Entries for locating words and elements
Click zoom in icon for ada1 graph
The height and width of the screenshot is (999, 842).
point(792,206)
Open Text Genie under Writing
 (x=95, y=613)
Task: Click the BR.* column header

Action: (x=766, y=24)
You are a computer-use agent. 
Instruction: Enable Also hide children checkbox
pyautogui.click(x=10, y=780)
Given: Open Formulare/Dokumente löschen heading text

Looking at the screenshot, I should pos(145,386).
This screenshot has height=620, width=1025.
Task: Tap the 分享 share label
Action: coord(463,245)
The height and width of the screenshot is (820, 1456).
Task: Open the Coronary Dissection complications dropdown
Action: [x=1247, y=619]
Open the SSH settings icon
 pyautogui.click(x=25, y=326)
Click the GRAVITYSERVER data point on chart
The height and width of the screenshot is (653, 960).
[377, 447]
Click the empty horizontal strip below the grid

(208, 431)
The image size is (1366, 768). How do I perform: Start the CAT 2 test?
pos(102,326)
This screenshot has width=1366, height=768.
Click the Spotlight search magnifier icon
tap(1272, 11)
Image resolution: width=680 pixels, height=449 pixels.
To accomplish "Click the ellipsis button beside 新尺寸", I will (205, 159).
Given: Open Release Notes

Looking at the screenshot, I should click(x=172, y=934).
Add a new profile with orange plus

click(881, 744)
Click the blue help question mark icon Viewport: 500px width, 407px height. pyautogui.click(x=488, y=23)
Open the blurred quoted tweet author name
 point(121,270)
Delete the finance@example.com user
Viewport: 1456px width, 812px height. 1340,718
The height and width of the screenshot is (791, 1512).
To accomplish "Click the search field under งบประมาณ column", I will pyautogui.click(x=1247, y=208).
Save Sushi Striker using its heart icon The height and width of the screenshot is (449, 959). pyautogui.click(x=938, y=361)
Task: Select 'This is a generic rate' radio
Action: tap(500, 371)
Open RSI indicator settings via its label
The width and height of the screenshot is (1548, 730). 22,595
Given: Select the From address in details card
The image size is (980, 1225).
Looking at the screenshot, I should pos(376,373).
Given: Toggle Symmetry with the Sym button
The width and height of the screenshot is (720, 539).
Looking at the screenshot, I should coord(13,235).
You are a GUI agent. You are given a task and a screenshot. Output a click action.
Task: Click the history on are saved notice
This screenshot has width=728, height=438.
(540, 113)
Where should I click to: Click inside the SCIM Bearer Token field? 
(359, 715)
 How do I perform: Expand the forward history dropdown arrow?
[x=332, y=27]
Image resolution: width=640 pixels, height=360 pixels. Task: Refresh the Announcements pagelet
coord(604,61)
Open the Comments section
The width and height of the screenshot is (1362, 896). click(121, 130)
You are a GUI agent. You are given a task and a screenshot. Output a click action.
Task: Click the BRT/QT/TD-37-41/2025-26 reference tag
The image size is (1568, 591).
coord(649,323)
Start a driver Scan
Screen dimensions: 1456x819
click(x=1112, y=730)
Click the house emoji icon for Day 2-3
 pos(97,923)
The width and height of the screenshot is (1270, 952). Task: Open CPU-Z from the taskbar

### TASK DIRECTIONS
Copy all of the entries above verbatim.

### OUTPUT OF THE TASK
Click zoom in icon for ada1 graph
The height and width of the screenshot is (999, 842).
point(792,206)
Open Text Genie under Writing
 (x=95, y=613)
Task: Click the BR.* column header

Action: (x=766, y=24)
You are a computer-use agent. 
Instruction: Enable Also hide children checkbox
pyautogui.click(x=10, y=780)
Given: Open Formulare/Dokumente löschen heading text

Looking at the screenshot, I should pos(145,386).
This screenshot has height=620, width=1025.
Task: Tap the 分享 share label
Action: coord(463,245)
The height and width of the screenshot is (820, 1456).
Task: Open the Coronary Dissection complications dropdown
Action: [x=1247, y=619]
Open the SSH settings icon
 pyautogui.click(x=25, y=326)
Click the GRAVITYSERVER data point on chart
The height and width of the screenshot is (653, 960).
[377, 447]
Click the empty horizontal strip below the grid

(208, 431)
The image size is (1366, 768). How do I perform: Start the CAT 2 test?
pos(102,326)
This screenshot has width=1366, height=768.
Click the Spotlight search magnifier icon
tap(1272, 11)
Image resolution: width=680 pixels, height=449 pixels.
To accomplish "Click the ellipsis button beside 新尺寸", I will (205, 159).
Given: Open Release Notes

Looking at the screenshot, I should click(x=172, y=934).
Add a new profile with orange plus

click(881, 744)
Click the blue help question mark icon Viewport: 500px width, 407px height. pyautogui.click(x=488, y=23)
Open the blurred quoted tweet author name
 point(121,270)
Delete the finance@example.com user
Viewport: 1456px width, 812px height. 1340,718
The height and width of the screenshot is (791, 1512).
To accomplish "Click the search field under งบประมาณ column", I will pyautogui.click(x=1247, y=208).
Save Sushi Striker using its heart icon The height and width of the screenshot is (449, 959). pyautogui.click(x=938, y=361)
Task: Select 'This is a generic rate' radio
Action: tap(500, 371)
Open RSI indicator settings via its label
The width and height of the screenshot is (1548, 730). 22,595
Given: Select the From address in details card
The image size is (980, 1225).
Looking at the screenshot, I should pos(376,373).
Given: Toggle Symmetry with the Sym button
The width and height of the screenshot is (720, 539).
Looking at the screenshot, I should coord(13,235).
You are a GUI agent. You are given a task and a screenshot. Output a click action.
Task: Click the history on are saved notice
This screenshot has width=728, height=438.
(540, 113)
Where should I click to: Click inside the SCIM Bearer Token field? 
(359, 715)
 How do I perform: Expand the forward history dropdown arrow?
[x=332, y=27]
Image resolution: width=640 pixels, height=360 pixels. Task: Refresh the Announcements pagelet
coord(604,61)
Open the Comments section
The width and height of the screenshot is (1362, 896). click(121, 130)
You are a GUI agent. You are given a task and a screenshot. Output a click action.
Task: Click the BRT/QT/TD-37-41/2025-26 reference tag
The image size is (1568, 591).
coord(649,323)
Start a driver Scan
Screen dimensions: 1456x819
click(x=1112, y=730)
Click the house emoji icon for Day 2-3
 pos(97,923)
The width and height of the screenshot is (1270, 952). Task: Open CPU-Z from the taskbar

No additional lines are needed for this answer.